* **TRY IT**: Look through the records below and state how many lines carry the string "Information", adding nothing.

* **SUPPLIED DATA**:
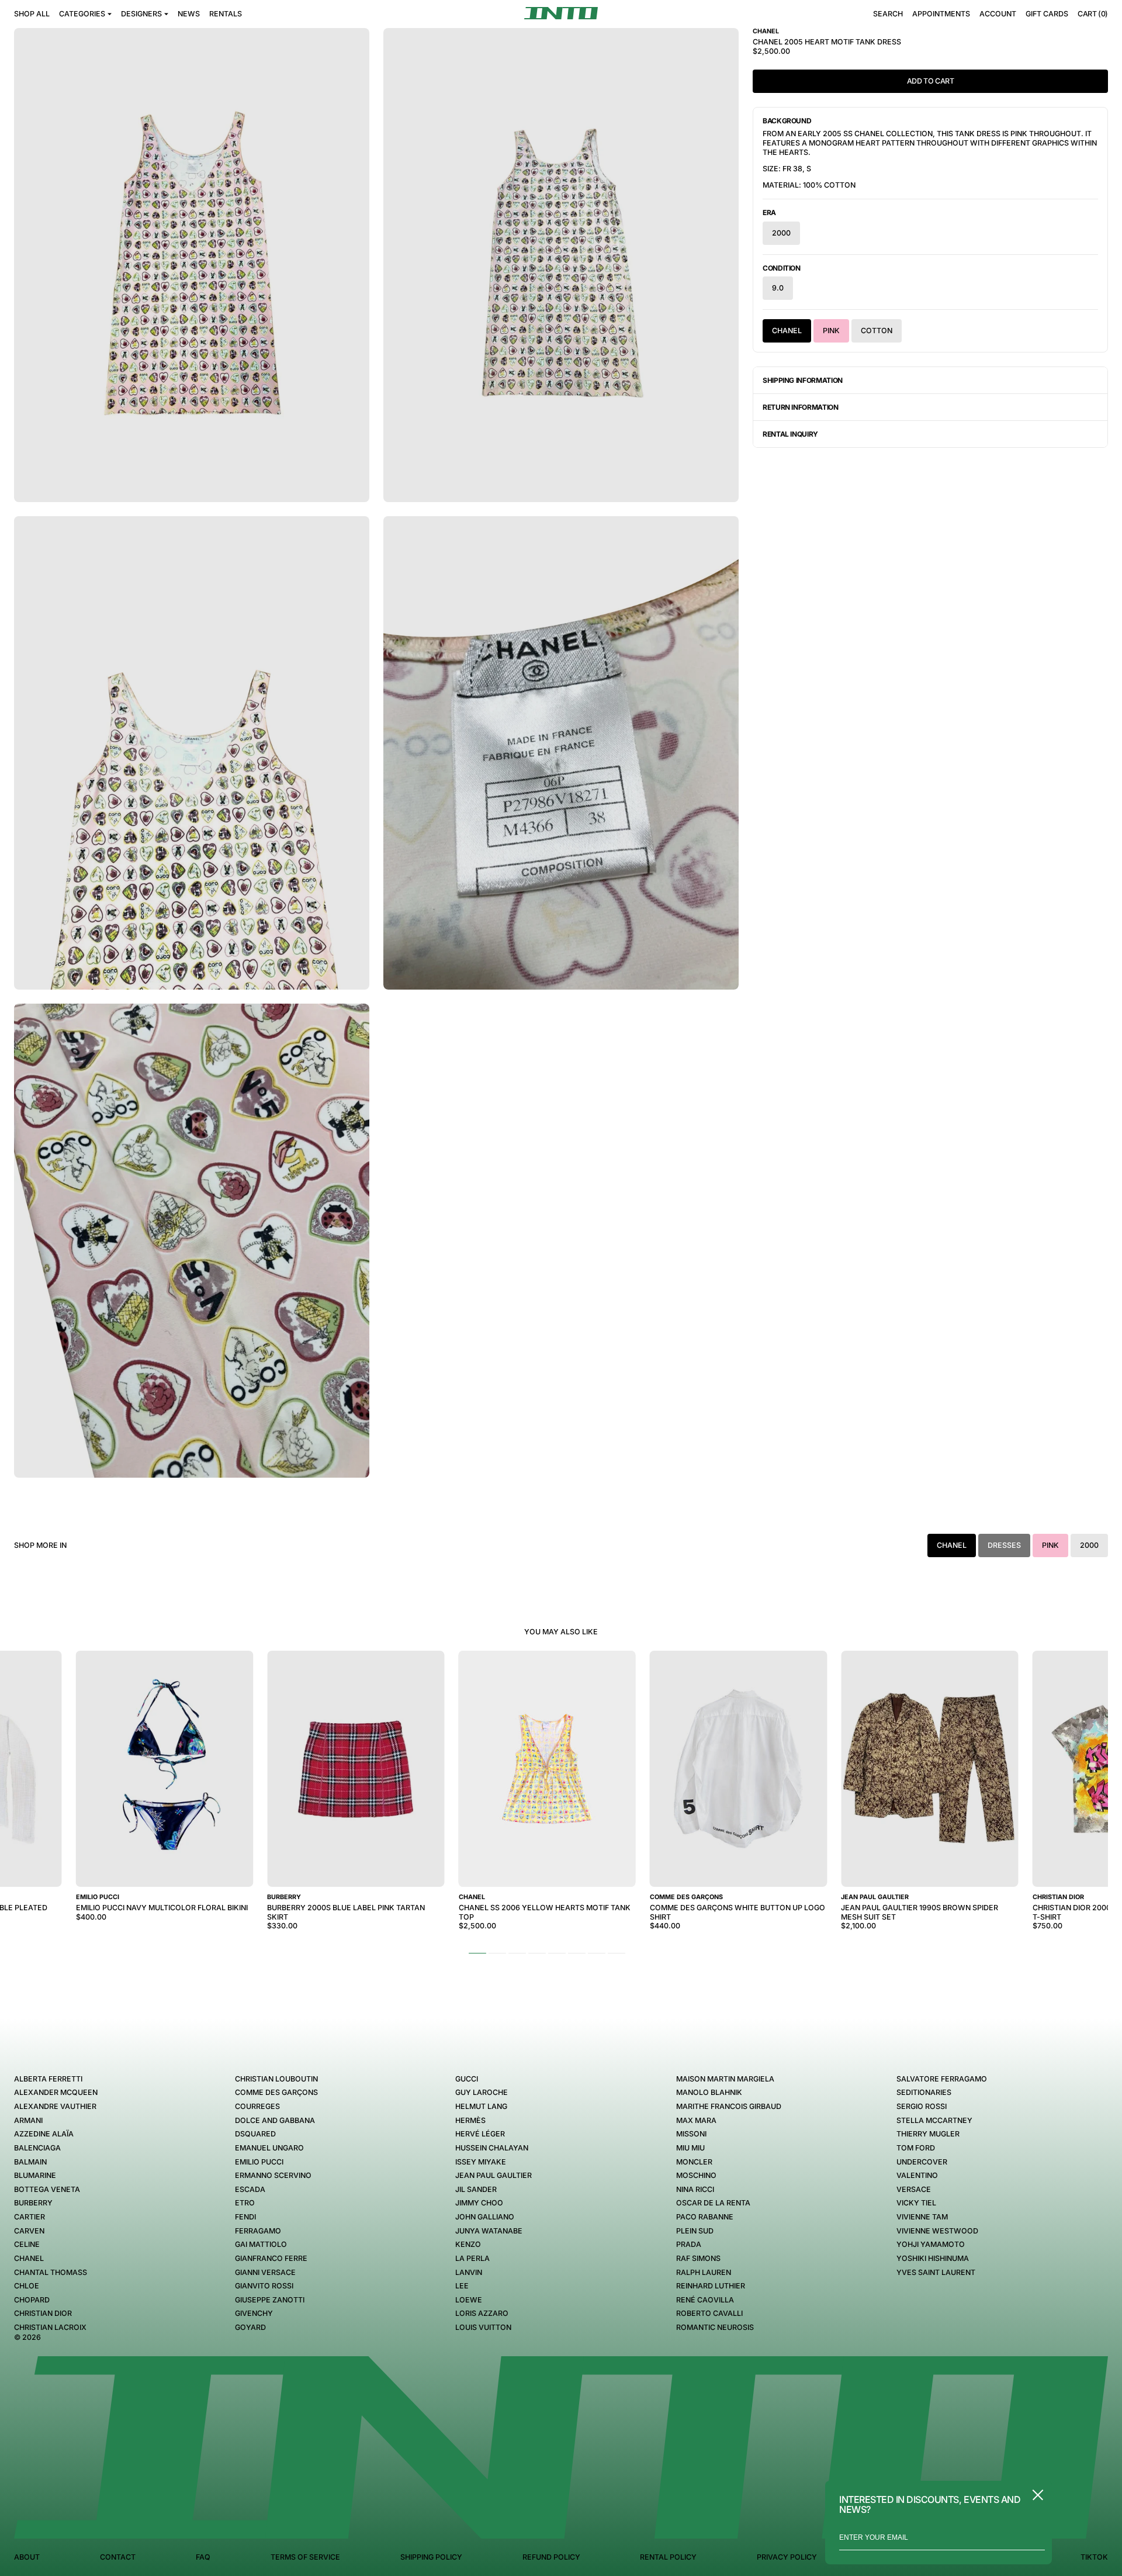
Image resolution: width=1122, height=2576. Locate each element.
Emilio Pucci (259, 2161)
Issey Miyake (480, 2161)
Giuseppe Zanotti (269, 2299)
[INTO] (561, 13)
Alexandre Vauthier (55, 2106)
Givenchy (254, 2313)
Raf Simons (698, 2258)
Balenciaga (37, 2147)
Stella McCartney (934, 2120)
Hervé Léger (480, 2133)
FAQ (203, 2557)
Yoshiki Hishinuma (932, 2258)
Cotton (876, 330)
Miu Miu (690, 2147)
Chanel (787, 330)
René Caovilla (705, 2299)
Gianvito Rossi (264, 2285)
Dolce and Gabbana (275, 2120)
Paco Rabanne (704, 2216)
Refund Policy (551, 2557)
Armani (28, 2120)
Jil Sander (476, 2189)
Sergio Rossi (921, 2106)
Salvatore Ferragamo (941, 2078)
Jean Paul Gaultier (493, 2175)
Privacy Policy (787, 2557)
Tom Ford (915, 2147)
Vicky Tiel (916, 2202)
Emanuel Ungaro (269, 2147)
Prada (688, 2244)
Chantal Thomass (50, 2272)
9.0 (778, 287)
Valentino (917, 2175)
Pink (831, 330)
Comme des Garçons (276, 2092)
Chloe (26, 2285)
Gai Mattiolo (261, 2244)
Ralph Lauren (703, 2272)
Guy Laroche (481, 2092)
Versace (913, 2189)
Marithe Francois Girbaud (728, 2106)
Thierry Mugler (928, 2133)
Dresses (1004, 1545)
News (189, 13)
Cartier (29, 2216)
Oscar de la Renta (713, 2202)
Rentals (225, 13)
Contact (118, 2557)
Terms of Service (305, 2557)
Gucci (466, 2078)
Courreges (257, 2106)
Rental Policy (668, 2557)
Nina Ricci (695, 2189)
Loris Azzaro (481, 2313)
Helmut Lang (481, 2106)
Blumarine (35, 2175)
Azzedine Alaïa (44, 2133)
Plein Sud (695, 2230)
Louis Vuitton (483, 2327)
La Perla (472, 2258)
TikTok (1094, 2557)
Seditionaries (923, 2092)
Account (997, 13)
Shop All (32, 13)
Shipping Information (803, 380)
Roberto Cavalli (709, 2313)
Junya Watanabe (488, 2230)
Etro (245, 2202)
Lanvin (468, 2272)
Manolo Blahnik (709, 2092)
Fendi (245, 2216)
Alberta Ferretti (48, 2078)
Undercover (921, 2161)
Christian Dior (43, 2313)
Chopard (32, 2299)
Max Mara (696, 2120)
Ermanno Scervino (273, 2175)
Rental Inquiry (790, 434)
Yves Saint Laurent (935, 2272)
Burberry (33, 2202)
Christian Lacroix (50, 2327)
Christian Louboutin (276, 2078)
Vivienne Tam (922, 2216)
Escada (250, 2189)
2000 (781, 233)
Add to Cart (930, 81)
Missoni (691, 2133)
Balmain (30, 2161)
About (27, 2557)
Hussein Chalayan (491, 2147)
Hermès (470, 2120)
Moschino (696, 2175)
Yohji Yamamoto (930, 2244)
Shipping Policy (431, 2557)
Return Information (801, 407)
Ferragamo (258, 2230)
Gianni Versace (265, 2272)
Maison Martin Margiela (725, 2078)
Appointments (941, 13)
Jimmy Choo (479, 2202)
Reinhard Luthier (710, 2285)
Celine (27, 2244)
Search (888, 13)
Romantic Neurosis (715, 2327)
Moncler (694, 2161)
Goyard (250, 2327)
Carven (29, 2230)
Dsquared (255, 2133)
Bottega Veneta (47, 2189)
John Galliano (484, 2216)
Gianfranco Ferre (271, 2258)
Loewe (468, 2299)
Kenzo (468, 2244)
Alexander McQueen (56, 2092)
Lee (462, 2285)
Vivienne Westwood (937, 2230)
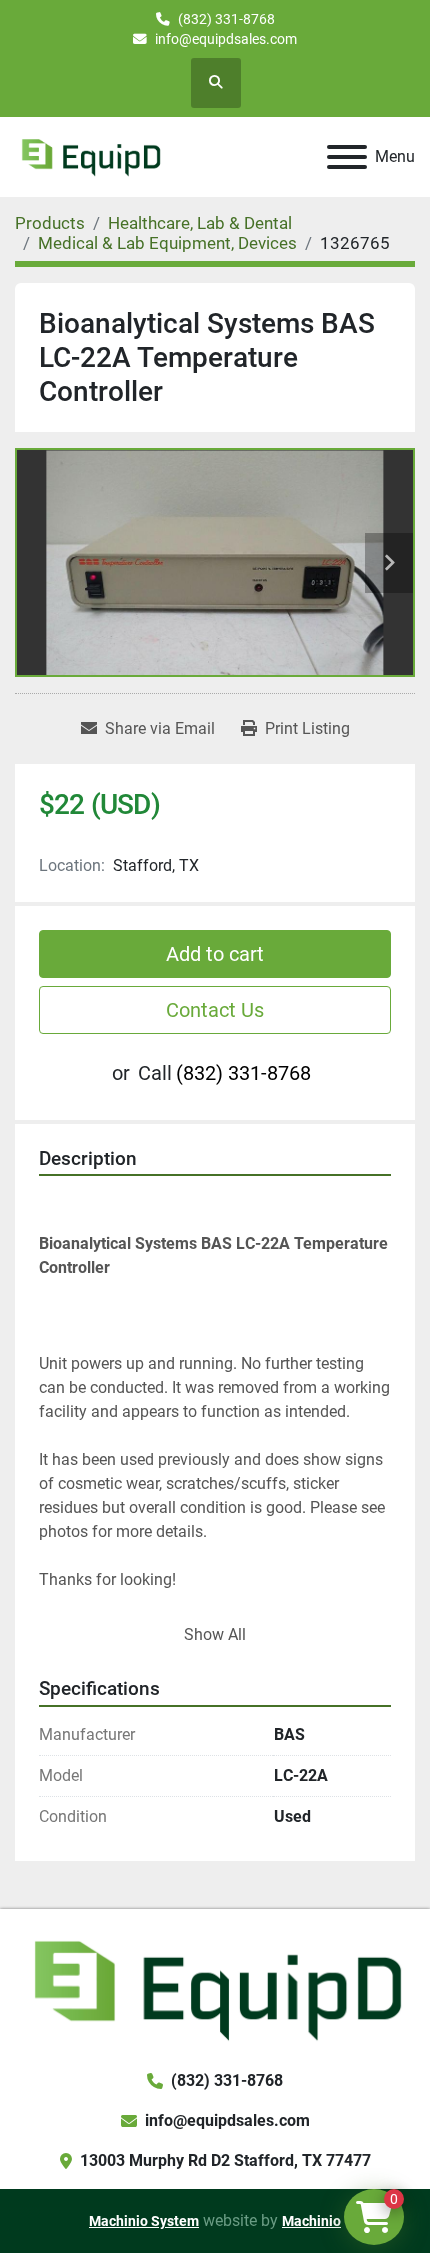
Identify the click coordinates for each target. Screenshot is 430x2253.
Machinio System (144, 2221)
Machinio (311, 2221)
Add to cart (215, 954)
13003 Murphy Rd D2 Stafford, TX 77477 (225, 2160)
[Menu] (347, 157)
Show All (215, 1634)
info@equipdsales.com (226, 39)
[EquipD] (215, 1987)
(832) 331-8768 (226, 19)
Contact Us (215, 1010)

* **TASK ANSWER**: 2